Fragmento seleccionado:
________________________________________
SABADO 7 DE OCTUBRE DE 2000

 


Ť Jaime Martínez Veloz Ť

Baja California no es Disneylandia

El mágico mundo del color está muy lejos de Baja California. Por lo menos esa es la realidad subyacente en la entidad, a pesar del poderoso aparato de propaganda y publicidad desplegado con el informe de actividades del gobernador sustituto Alejandro González Alcocer.

Un riguroso análisis detallado del discurso de gobierno revela un mundo alejado de las cuentas alegres con que se pretende disfrazar la impericia oficial para manejar políticamente un estado tan complejo como el nuestro. En Baja California se repiten, como en ningún otro sitio, los vicios que el ejercicio del poder absoluto tanto criticaron rasgándose las vestiduras quienes ahora descalifican las críticas con argumentos endebles. Pretenden acallar la crítica calificando de politización la disidencia, sin notar ni por asomo que la administración de los asuntos de gobierno es esencialmente una actividad política, sujeta a un escrutinio detallado por parte de todos los actores y fuerzas con poder en una circunstancia y en un momento determinados.

En Baja California se han agudizado problemas cuya irresolución y descuido, sea por ineptitud o conveniencia, se retroalimentan en un proceso cuya dinámica tendrá su propia fortaleza, lo que llevará a que estos síntomas de descomposición adquieran naturaleza endémica. Actualmente, los problemas más graves que enfrenta la sociedad del estado son la institucionalización de la criminalidad y el enraizamiento de la violencia estructural. Y me refiero fundamentalmente a la sociedad porque somos todos los bajacalifornianos quienes sufrimos en carne propia la virtual renuncia de las instituciones de Estado a cumplir sus funciones mínimas vitales.
________________________________________
Filas proporcionadas:
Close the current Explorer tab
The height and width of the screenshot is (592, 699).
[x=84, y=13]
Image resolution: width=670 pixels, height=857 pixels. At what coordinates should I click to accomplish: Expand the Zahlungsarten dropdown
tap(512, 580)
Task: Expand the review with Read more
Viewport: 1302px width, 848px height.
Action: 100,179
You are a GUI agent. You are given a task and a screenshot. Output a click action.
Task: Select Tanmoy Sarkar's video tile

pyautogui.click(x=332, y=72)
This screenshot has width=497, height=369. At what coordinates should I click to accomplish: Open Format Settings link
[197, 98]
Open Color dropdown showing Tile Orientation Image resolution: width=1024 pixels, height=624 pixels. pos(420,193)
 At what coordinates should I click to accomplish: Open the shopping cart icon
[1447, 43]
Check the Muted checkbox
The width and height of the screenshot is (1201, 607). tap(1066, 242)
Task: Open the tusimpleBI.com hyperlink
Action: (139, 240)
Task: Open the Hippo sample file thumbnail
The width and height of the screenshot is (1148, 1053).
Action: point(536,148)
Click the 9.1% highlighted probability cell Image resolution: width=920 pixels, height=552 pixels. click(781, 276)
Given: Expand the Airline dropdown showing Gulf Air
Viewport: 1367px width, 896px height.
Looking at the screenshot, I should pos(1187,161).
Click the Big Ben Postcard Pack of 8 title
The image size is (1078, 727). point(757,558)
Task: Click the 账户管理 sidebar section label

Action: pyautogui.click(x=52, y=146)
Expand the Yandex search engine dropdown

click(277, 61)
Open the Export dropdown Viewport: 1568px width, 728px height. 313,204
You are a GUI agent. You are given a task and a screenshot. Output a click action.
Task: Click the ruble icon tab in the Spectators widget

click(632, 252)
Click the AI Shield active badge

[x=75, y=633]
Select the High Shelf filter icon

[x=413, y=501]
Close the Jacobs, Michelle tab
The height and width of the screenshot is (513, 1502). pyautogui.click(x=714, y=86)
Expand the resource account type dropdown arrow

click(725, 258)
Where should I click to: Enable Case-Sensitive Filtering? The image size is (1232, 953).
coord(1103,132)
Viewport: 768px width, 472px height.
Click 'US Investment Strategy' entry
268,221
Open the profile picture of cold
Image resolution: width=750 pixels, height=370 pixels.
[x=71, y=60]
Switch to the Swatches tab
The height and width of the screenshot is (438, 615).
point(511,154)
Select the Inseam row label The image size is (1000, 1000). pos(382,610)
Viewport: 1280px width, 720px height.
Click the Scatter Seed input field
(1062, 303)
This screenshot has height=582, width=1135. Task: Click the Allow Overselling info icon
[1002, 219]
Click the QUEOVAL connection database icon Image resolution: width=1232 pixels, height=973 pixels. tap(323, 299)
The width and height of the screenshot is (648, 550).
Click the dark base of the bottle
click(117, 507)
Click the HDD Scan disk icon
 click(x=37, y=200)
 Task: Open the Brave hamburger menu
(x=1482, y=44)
________________________________________
Transcribe el fragmento sobre Baja California entre "Ť Jaime Martínez" y "Alejandro González Alcocer.", ambos inclusive. Las filas no guardan ninguna relación con el fragmento.

Respuesta:
Ť Jaime Martínez Veloz Ť

Baja California no es Disneylandia

El mágico mundo del color está muy lejos de Baja California. Por lo menos esa es la realidad subyacente en la entidad, a pesar del poderoso aparato de propaganda y publicidad desplegado con el informe de actividades del gobernador sustituto Alejandro González Alcocer.